Discussion in 'General Electronics Chat' started by c627627, Sep 11, 2014.

  1. c627627

    Thread Starter New Member

    May 18, 2011
    I need a post or link to a primer on tolerance information of going +/- 1 volt or more with same/different amperage and how dangerous that deviation is to 6V, 9V and 12V devices.

    So I'd like to know the affects of using a power adapter that has
    • Higher vs. lower voltage than the device asks for, +/- 1 volt vs. +/- 2 volts
    • Higher vs. lower amperage specs than the device asks for

    Background: An old Sega Genesis console says it needs a DC 9V 1.2A adaptor.
    I had a bunch of 9V adaptors but they were 9V 200mA to 500mA range.
    I also had a 10V 1.2A adaptor.

    I resolved my original issue of SEGA Genesis console emitting a loud buzz, something it is apparently known to do, by trying several adaptors I had.
    So once again the console says it needs a 9V 1.2A adaptor.

    Buzzing went away with a 9V 500mA adaptor.
    It was still there with a 10V 1.2A adaptor.
    It was still there with a 9V 300mA adaptor.

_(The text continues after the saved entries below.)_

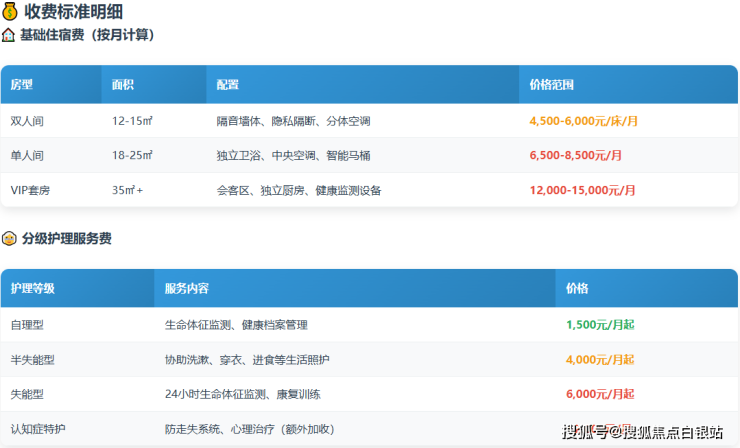Select the 半失能型 care level cell
Viewport: 740px width, 448px height.
[30, 359]
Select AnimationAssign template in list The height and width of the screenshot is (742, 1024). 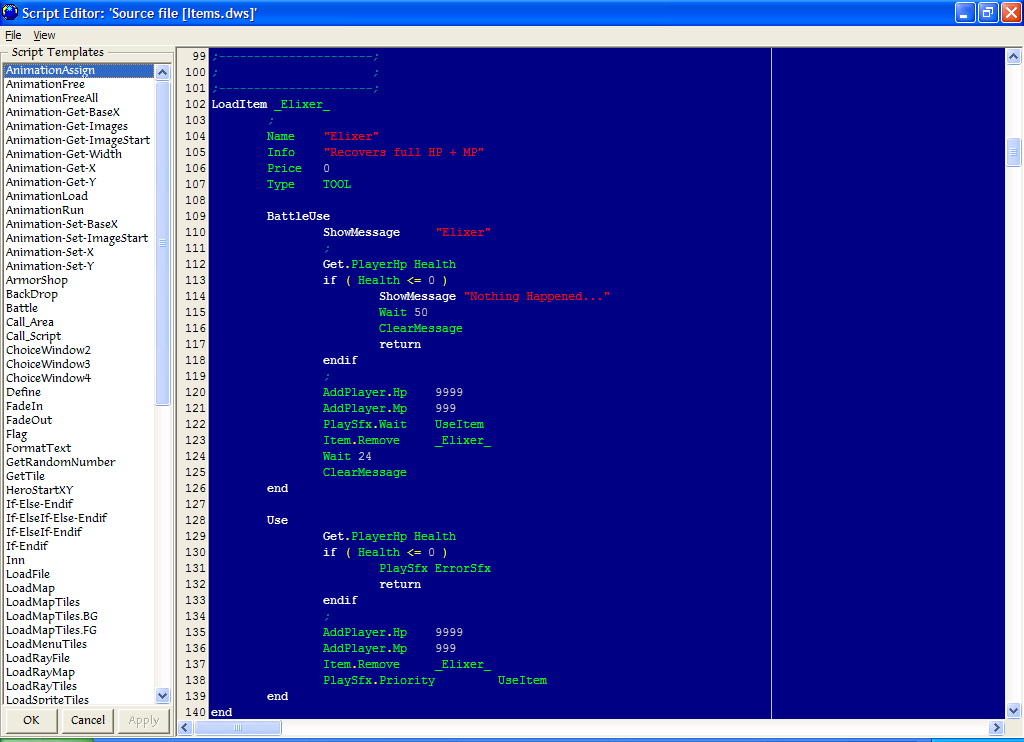click(50, 70)
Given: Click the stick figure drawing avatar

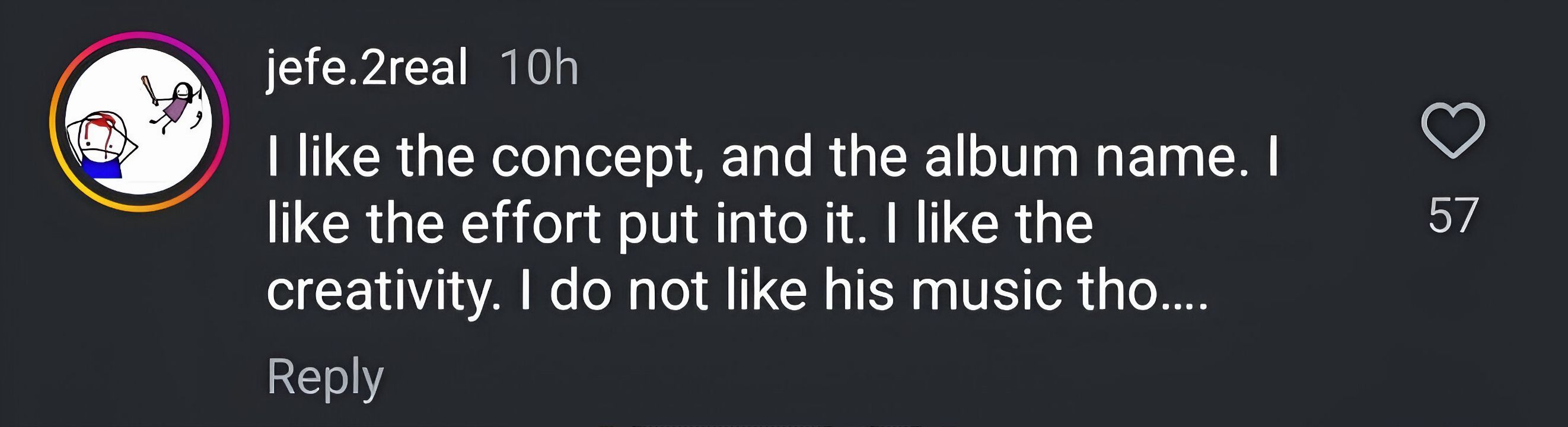Looking at the screenshot, I should click(x=139, y=122).
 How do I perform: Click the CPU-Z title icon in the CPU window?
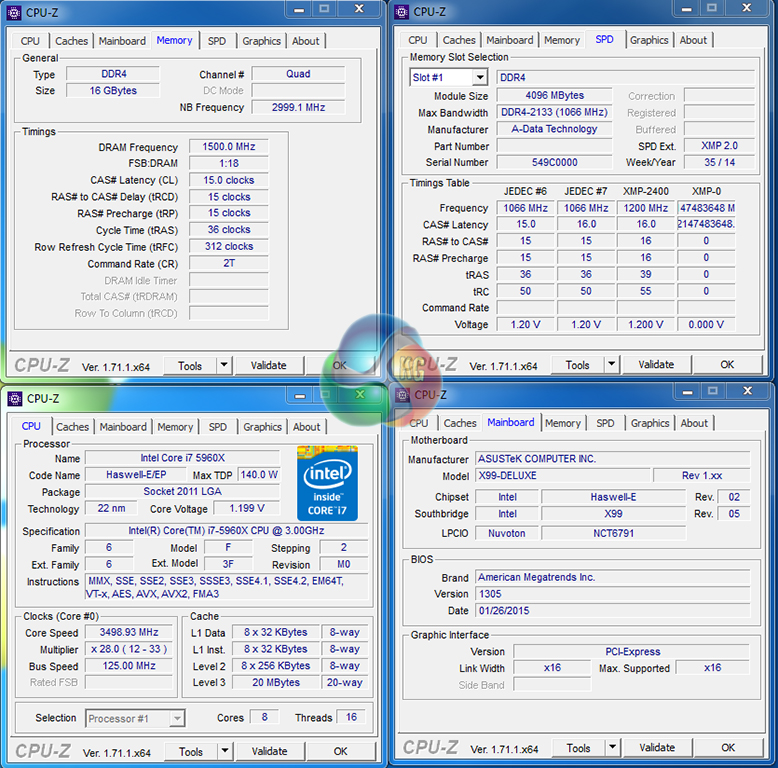pos(15,398)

    What are the tolerances in general on this topic?
  2. alfacliff

    Well-Known Member

    Dec 13, 2013
    the buzzing is probably due to the filter caps going bad., you shouldnt go over the voltage ratings, that is bad on the load. the current rating should be the same or more., and make sure they are regulated, unregulated wall warts were common for quite a while. the sega genasis used the adapter output as input for the internal regulator, just like the trs80, which used a large adapter. a lot of adapeters now are actually switching supplies, and work better than the older ones.
  3. wayneh


    Sep 9, 2010
    Unpredictable. There is no hard and fast rule because every load is different. Something that is designed to be supplied by a regulated voltage might be destroyed by supplying it too high a voltage. Another device might have voltage regulation built in and not care much what the supply is.

    About the only certainty is that your adapter should be rated for a current that is at or above the load requirement, otherwise you risk an overload of the adaptor.